\begin{equation} \text{UNSAT} = \qty {\phi : \text{all assignment make $\phi$ false}} \end{equation}
Equivalently, we have:
\begin{equation} \text{UNSAT} = \neg \text{SAT} \end{equation}
NP = coNP IFF UNSAT is in NP
\begin{equation} \text{NP} = \text{coNP} \Leftrightarrow \text{UNSAT} \in \text{NP} \end{equation}
\(\Rightarrow\)
Because \(\text{UNSAT} \in \text{coNP}\), and we hypothesize NP = coNP, so \(\text{UNSAT} \in \text{NP}\)
\(\Leftarrow\)
Suppose UNSAT in NP, we desire that \(\text{coNP} = NP\). Let \(L \in \text{coNP}\),so \(\neg L \in \text{NP}\), since SAT is NP-complete, we can write that \(L \leq_{p} \text{SAT}\). Equivalently, we have \(L \leq_{p} \neg \text{SAT} = \text{UNSAT}\). Since \(\text{UNSAT} \in \text{coNP}\), we have \(L \in \text{NP}\).
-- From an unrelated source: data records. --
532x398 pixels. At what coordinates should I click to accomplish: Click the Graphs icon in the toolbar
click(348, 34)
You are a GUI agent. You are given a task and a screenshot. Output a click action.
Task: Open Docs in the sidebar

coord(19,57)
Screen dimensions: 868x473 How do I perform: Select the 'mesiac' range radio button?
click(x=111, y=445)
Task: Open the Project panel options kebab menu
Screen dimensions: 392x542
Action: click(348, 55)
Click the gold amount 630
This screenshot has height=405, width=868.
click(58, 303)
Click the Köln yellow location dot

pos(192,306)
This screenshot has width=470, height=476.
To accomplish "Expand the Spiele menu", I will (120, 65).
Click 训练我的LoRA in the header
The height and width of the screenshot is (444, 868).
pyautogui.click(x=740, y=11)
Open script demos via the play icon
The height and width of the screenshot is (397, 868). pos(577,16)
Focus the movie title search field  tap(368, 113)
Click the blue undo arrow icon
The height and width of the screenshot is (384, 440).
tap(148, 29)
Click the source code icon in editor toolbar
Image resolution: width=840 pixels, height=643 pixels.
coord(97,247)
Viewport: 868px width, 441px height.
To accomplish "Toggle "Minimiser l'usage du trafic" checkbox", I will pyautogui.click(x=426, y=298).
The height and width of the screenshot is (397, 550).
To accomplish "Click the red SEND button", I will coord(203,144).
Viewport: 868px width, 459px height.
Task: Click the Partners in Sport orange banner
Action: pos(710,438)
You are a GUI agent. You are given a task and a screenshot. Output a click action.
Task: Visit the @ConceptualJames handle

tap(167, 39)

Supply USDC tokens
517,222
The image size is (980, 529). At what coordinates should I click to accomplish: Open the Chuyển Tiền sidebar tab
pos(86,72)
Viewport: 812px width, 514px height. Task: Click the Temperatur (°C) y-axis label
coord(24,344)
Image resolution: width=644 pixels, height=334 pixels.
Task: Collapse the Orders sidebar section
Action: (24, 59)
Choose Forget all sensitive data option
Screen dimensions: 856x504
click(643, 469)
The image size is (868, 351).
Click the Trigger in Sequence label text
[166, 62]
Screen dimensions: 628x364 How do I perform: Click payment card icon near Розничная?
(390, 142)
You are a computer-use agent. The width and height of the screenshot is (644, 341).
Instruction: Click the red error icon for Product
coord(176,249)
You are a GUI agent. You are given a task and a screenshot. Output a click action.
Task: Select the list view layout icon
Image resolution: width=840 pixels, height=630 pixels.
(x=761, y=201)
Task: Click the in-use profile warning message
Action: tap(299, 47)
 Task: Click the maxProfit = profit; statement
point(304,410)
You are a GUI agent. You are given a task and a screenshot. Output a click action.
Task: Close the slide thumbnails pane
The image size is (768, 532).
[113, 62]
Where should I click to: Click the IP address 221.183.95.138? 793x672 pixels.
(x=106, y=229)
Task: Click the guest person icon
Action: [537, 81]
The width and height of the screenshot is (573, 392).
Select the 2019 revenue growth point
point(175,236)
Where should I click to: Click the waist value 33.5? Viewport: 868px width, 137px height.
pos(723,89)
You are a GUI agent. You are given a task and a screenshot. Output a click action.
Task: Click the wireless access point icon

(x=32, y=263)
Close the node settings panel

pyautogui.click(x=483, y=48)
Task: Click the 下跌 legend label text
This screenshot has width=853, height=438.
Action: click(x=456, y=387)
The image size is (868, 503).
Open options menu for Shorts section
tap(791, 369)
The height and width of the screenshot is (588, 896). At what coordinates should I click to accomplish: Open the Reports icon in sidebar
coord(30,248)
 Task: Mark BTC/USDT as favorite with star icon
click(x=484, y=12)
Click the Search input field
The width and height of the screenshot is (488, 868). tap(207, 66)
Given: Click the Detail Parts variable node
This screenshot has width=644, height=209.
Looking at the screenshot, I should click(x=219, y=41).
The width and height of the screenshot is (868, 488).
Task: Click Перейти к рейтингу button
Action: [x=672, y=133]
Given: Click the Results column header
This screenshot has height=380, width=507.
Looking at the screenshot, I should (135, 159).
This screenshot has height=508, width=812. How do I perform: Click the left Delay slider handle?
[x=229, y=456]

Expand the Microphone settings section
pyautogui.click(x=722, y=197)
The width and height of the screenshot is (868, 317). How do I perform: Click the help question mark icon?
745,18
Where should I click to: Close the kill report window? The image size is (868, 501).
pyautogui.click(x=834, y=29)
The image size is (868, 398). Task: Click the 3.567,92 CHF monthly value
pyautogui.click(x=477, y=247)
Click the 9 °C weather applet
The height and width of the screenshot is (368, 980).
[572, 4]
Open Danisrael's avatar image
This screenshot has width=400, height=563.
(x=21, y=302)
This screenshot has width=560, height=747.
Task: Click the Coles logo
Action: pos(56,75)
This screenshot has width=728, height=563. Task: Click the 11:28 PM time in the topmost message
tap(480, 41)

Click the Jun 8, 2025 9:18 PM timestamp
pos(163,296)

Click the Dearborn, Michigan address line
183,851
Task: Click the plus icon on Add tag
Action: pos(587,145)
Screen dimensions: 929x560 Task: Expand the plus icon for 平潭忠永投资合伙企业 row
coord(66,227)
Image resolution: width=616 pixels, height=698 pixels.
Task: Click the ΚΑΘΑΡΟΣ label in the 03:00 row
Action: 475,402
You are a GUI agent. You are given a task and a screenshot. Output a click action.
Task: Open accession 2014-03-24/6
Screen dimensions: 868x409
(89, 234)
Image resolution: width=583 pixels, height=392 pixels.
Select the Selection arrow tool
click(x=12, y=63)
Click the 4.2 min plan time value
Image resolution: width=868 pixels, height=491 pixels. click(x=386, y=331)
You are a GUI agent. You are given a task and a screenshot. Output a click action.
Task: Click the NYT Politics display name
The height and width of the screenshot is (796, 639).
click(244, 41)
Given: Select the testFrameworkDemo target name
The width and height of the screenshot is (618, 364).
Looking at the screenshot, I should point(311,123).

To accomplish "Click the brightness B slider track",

In particular this proves that UNSAT is coNP-complete
coNP complete
\(L\) is coNP complete if
- \(L \in \text{coNP}\)
- \(\forall A \in \text{coNP}, A \leq_{p} L\)
key detail: \(L\) is NP complete IFF \(\neg L\) is coNP complete. Corollary: \(L\) is NP-Complete IFF \(\neg L\) is NP-Complete.